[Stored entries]
======

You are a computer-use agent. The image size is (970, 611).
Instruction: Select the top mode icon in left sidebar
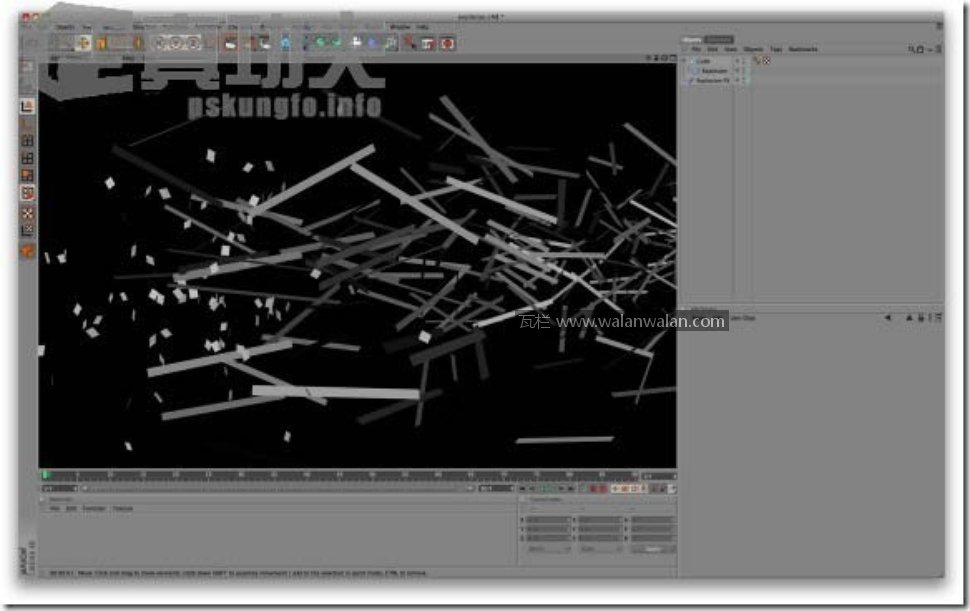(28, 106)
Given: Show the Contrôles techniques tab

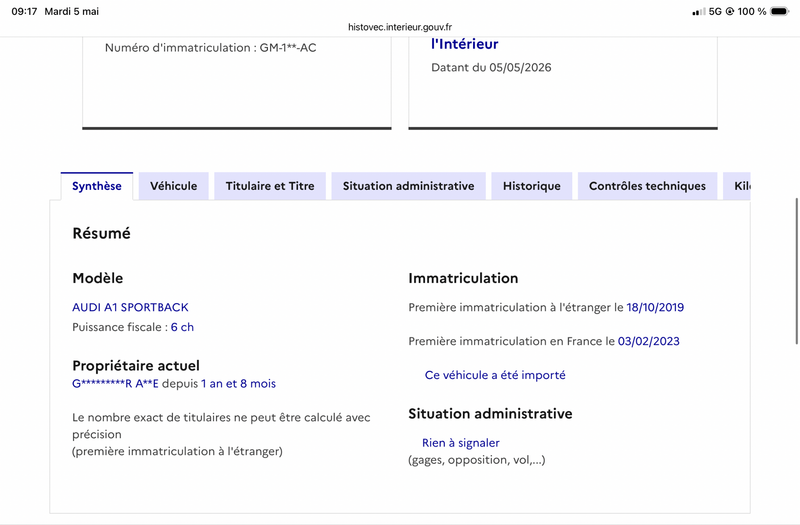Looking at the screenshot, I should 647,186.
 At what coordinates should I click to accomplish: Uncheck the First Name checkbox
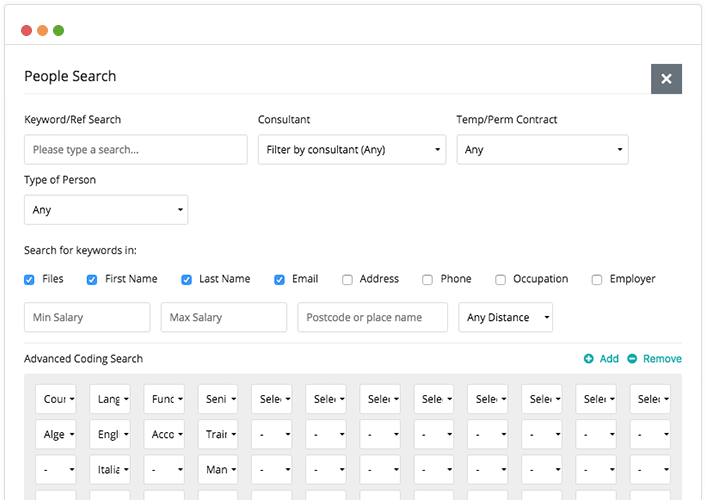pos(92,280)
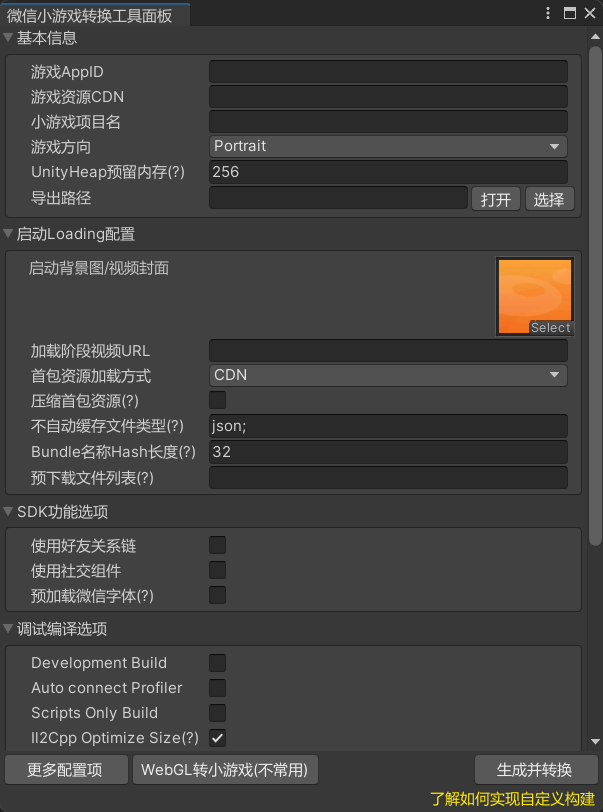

======

What this task involves
Go through the data and return every word of it verbatim, leaving out the pictures.

Output for this exercise
You are a computer-use agent. The image size is (970, 611).
Instruction: Select the top mode icon in left sidebar
(28, 106)
Given: Show the Contrôles techniques tab

Looking at the screenshot, I should 647,186.
 At what coordinates should I click to accomplish: Uncheck the First Name checkbox
pos(92,280)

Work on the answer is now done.